July is a month when lots of sport happens—rugby league, World Cup soccer and the Commonwealth Games. At our house we will be watching the classic three week cycling event, the Tour de France.
People draw life lessons from sport and at times it provides some metaphors for life in the church. The apostle Paul wrote about running the race set before us with patience and persistence.
The early church fathers likened the church to an ark or ship, and more recent writers on mission claim that it is more like a flotilla of boats. But I like to compare the church with the peloton of a great cycle race.
The peloton is the group of riders who travel the route together. Travelling closely together saves energy. It creates a spectacle of colour and movement to see so many riders in team colours bouncing and rolling through the countryside.
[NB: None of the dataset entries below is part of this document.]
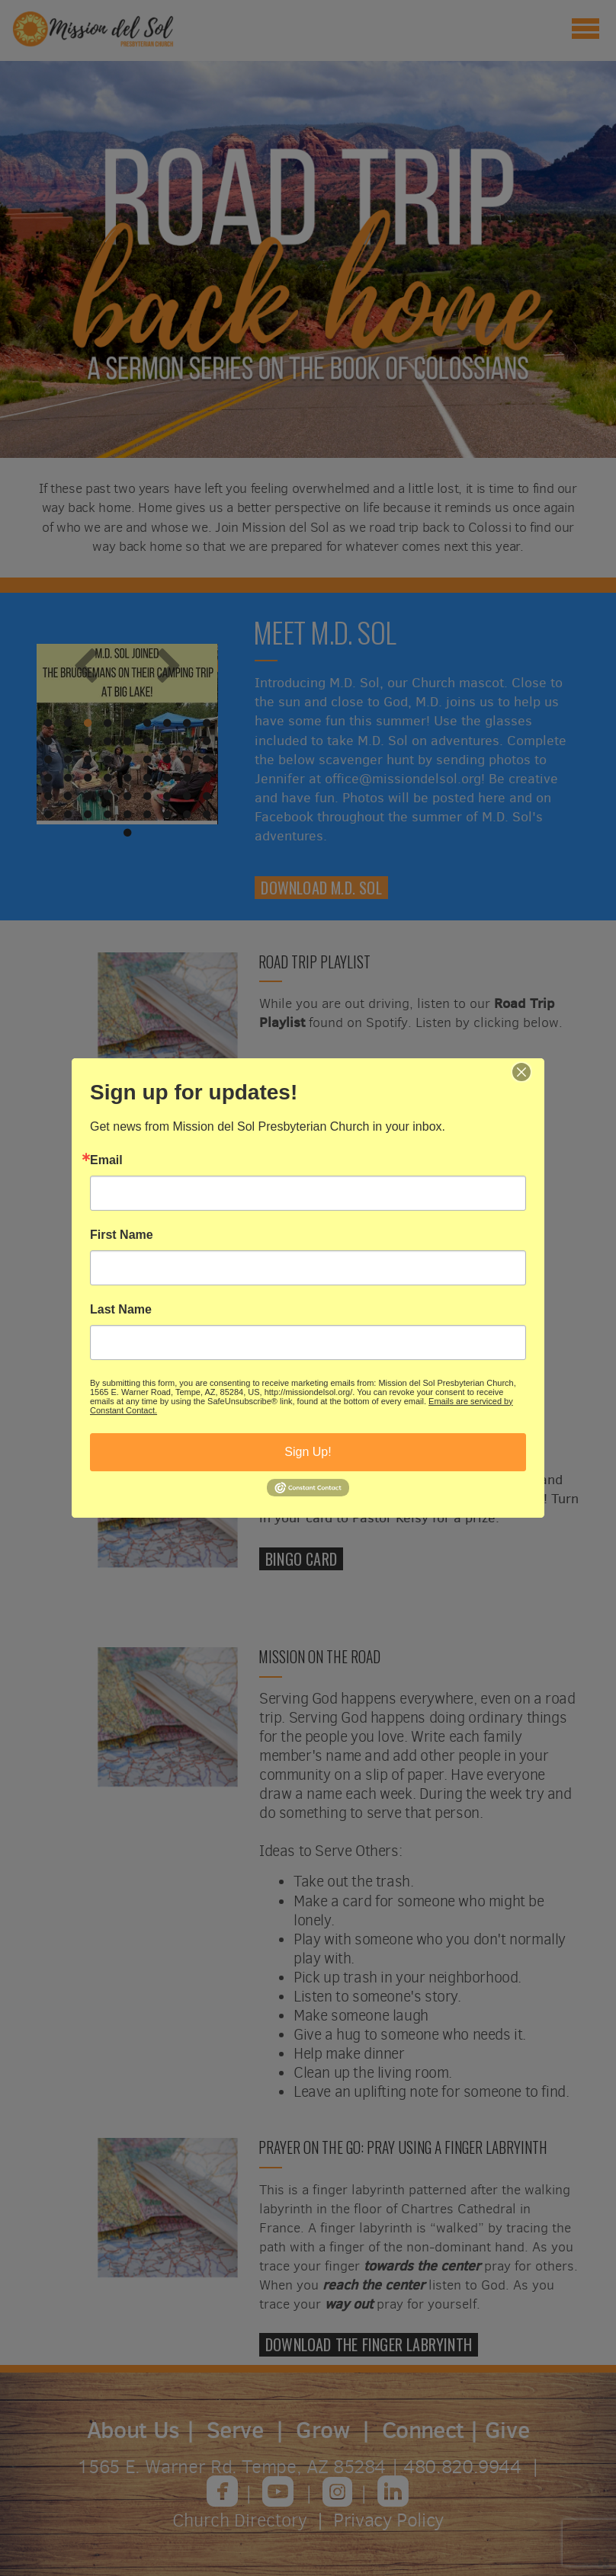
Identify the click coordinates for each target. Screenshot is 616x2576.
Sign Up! (307, 1451)
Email (106, 1160)
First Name (121, 1235)
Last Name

The cyclists work together to take turns at the front and will expend much energy making sure that their best riders are in a good position to make a podium finish. If there is an accident or a mechanical failure team members will drop back to support their rider until they are back in contention.
Collegiality is strong. The relationships are strengthened by being on the journey together and sharing the struggles of each day. This seems like the best of life in congregations and presbyteries where people of faith bond with one another in prayer and communion with Christ.
From time to time, a few riders will break away to try to gain a few extra seconds or points in a mountain climb. At those times allegiances may be made with other teams, just as we might collaborate with other denominations in response to disasters or to advocate for an issue of social justice. In rural areas churches have discovered that collaboration is fruitful even though people are wearing a different team jersey or the support car sports a different logo.
Cycling, like the church, has its scandals and champions may disappoint, but that is when it is important to work on putting in place policies and responses that seek to protect vulnerable ones, such as we have done in response to the Royal Commission into Institutional Child Sexual Abuse.
We aren’t infallible but by seeking to live out our Vision 2020 in all the messiness of life, we are working towards a common vision for the church in Queensland; a vision that touches the community as much as it does our churches.